In R Str_count: Counting occurrences of words at a certain distance e.g. 1 to 30 words apart


In a text document, I want to count the instances when uncertainty|unclear has occurred at a distance of 1 to 30 words from global|decrease in demand|fall in demand. However, my code as below seems to be insensitive to {1,30} as changing these values doesn't change the output. Any help would be appreciated.

str_count(texttw,"\\buncertainty|unclear(?:\\W+\\w+){1,30} ?\\W+global|decrease in demand|fall in demand\\b"))

Solution

  • I am not sure if the typo in your text was on purpose ("uncertainy" instead of "uncertainty") so I corrected it, but try something like this:

    library(stringr)
    
    x <- "uncertainty negatively influences economic agents investment and business decisions which leads to decrease in demand. When the economic environment is fraught with uncertainty and the future is unclear businesses and firms may hold back their decisions until uncertainty subsides. Ever since the start of the pandemic global economic outlook has been unclear with unprecedented uncertainty leading to fall in demand."
    
    regex <- "(uncertainty|unclear)\\s(\\w+\\s){1,30}(global|decrease in demand|fall in demand)"
    
    str_count(x, regex)
    # [1] 2
    
    str_extract_all(x, regex)
    # [[1]]
    # [1] "uncertainty negatively influences economic agents investment and business decisions which leads to decrease in demand"
    # [2] "unclear with unprecedented uncertainty leading to fall in demand"    
    
    • Begin matching when you find the words uncertainty OR (|) unclear
    • The word should be followed by a space \\s
    • That space should be followed by one or more (+) a word characters \\w (A-Z, a-z, _) and a space \\s. This pattern should be matched between one and thirty times {1,30}
    • Followed by the phrase global OR decrease in demand OR fall in demand

    Technically, all of the capture groups could be made non capture groups with ?: since you do not need to back reference or capture them specifically.

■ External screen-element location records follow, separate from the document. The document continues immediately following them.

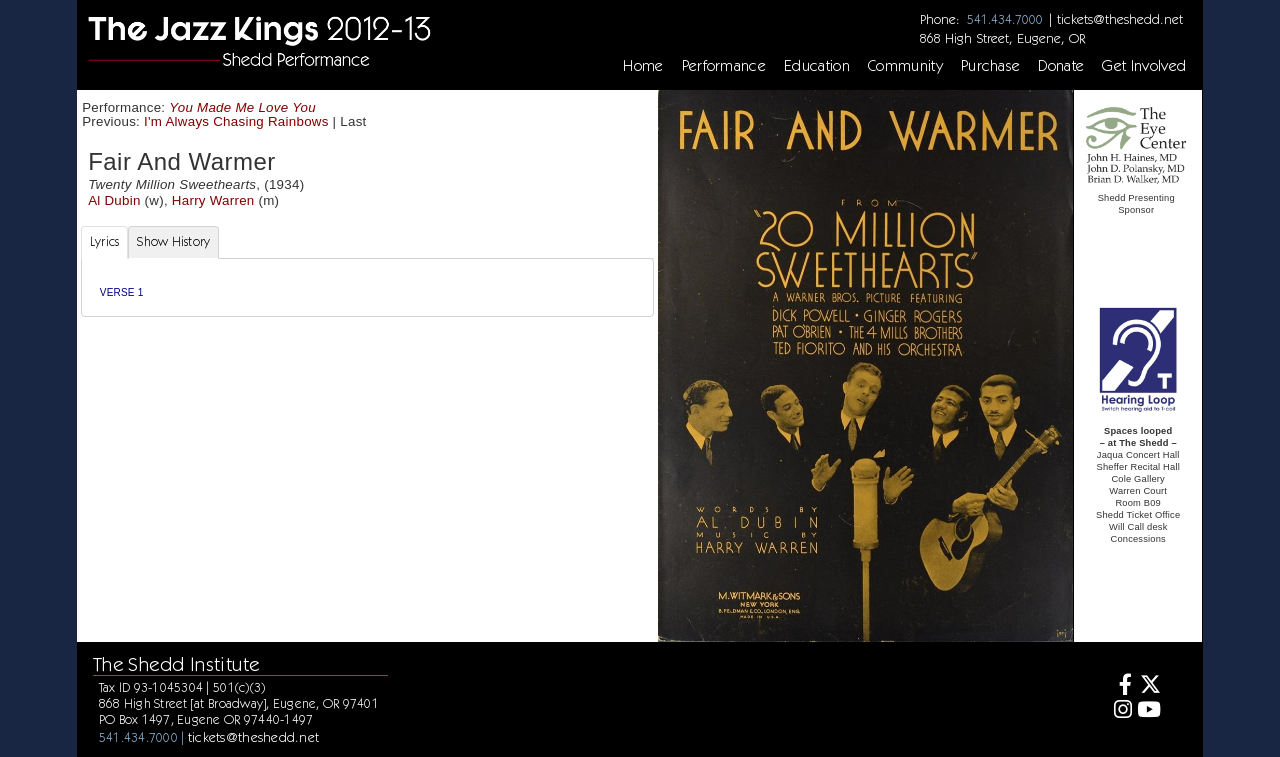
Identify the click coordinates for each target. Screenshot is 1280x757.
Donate (1061, 66)
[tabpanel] (367, 287)
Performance (724, 66)
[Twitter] (1149, 686)
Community (905, 66)
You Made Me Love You (242, 107)
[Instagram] (1119, 711)
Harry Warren (213, 200)
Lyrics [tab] (105, 241)
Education (817, 66)
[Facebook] (1119, 686)
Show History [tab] (173, 241)
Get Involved (1144, 66)
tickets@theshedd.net (1120, 19)
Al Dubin (114, 200)
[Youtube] (1149, 711)
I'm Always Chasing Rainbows (236, 121)
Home (643, 66)
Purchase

    In the text you posted you have an interesting case in the last sentence, "Ever since the start of the pandemic global economic outlook has been unclear with unprecedented uncertainty leading to fall in demand."

    Depending on your interpretation this could actually have two matches:

    1. unclear with unprecedented uncertainty leading to fall in demand
    2. uncertainty leading to fall in demand

    If this was your interpretation then the text you posted should have three, not two matches.

    Just a note to clarify:

    "uncertainty subsides. Ever since the start of the pandemic global economic outlook has been unclear with unprecedented uncertainty leading to fall in demand." is not a match because of the period after "subsides".